PROBLEM TO SOLVE => From the listing below, pick out every line that contains the word "under" and copy each one.

SOURCE DATA =>
+ + + + +

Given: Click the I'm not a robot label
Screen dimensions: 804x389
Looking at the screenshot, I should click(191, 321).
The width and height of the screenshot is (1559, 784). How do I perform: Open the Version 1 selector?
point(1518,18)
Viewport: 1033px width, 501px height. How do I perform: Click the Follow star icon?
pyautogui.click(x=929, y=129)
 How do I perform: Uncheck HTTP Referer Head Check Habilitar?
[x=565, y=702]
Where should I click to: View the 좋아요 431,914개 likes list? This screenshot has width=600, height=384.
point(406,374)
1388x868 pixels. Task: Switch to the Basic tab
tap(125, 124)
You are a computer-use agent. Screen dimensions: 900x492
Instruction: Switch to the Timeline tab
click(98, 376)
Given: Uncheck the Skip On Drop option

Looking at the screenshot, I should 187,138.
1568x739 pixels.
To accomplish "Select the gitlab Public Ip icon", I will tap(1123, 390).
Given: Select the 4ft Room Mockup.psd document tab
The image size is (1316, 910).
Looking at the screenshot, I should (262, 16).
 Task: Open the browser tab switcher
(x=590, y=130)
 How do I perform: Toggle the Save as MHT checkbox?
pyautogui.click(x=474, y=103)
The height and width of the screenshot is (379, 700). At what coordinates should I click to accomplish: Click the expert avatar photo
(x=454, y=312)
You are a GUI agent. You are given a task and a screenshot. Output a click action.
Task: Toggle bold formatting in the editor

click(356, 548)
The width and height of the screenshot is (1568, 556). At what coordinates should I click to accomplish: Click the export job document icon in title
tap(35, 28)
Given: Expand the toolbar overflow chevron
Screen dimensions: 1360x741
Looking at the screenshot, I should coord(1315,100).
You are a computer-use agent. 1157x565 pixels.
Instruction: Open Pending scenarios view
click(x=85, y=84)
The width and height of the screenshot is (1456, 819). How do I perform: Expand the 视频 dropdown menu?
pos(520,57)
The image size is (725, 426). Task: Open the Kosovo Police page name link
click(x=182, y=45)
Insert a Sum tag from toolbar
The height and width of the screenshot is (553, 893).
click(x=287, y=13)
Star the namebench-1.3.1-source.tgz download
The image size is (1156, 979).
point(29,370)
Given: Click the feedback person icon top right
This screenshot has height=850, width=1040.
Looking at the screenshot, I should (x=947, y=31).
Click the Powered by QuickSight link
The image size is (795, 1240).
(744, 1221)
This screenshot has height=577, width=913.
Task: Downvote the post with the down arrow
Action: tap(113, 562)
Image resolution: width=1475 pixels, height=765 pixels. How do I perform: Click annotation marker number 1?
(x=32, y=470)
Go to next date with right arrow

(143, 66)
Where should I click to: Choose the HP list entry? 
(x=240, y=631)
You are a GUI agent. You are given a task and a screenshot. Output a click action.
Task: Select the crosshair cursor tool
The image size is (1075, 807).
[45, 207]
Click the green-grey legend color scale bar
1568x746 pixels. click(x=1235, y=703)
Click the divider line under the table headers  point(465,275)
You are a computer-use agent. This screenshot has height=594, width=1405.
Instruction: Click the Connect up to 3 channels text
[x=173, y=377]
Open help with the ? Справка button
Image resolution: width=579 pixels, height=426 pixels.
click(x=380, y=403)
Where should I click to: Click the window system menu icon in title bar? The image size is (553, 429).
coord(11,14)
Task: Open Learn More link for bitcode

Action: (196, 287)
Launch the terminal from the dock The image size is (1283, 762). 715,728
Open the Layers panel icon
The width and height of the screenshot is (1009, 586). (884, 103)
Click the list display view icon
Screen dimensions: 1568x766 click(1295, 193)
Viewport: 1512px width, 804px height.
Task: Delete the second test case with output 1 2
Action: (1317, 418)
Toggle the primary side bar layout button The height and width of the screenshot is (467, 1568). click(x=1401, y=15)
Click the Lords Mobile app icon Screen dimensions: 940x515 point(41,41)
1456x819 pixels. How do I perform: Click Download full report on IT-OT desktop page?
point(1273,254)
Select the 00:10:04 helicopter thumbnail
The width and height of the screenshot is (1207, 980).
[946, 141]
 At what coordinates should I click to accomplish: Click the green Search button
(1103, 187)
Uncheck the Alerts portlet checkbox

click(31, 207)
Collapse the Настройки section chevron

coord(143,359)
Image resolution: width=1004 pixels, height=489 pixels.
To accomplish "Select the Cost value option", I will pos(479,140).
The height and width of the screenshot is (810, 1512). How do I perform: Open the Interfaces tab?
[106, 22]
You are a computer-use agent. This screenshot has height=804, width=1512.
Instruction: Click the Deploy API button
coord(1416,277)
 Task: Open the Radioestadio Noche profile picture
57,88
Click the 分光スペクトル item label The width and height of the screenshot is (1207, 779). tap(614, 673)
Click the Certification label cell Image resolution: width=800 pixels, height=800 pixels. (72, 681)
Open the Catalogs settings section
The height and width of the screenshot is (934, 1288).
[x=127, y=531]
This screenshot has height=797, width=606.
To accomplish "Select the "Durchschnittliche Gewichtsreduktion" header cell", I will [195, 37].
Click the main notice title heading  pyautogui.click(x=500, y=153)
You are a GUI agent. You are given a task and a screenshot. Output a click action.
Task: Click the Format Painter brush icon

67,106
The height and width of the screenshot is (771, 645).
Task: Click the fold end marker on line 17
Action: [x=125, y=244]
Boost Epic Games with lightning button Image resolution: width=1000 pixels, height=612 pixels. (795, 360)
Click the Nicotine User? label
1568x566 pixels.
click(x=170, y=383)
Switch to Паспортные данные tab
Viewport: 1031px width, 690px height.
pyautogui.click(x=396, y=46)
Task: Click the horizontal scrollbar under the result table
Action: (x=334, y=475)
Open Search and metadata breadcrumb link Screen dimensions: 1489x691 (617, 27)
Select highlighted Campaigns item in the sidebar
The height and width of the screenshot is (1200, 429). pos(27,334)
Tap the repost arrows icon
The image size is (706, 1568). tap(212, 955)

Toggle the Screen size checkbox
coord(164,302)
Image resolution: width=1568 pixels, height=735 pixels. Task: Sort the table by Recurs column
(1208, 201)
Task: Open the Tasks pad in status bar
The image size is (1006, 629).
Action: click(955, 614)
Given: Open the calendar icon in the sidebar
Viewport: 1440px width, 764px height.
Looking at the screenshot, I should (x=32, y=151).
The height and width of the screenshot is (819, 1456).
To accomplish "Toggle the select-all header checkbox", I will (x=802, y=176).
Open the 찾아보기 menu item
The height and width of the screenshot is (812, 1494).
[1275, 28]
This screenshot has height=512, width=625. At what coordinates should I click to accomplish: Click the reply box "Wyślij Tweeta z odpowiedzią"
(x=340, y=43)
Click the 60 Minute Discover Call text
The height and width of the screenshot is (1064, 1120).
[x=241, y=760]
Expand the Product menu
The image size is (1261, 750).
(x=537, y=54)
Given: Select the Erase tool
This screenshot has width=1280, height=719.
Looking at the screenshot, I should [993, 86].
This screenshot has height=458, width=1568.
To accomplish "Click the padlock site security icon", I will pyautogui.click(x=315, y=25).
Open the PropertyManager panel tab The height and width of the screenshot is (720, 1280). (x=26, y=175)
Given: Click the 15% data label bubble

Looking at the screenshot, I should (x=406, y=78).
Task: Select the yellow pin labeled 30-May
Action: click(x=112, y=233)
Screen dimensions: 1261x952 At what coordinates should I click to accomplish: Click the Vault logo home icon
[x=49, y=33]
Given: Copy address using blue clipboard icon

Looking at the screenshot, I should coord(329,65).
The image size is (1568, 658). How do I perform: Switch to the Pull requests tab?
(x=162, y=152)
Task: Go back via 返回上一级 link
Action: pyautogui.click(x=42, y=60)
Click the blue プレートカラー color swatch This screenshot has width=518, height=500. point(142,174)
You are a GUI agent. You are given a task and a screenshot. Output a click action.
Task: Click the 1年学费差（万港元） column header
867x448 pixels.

+ + + + +

SOLUTION TO THIS TASK =>
Click the divider line under the table headers  point(465,275)
Task: Click the horizontal scrollbar under the result table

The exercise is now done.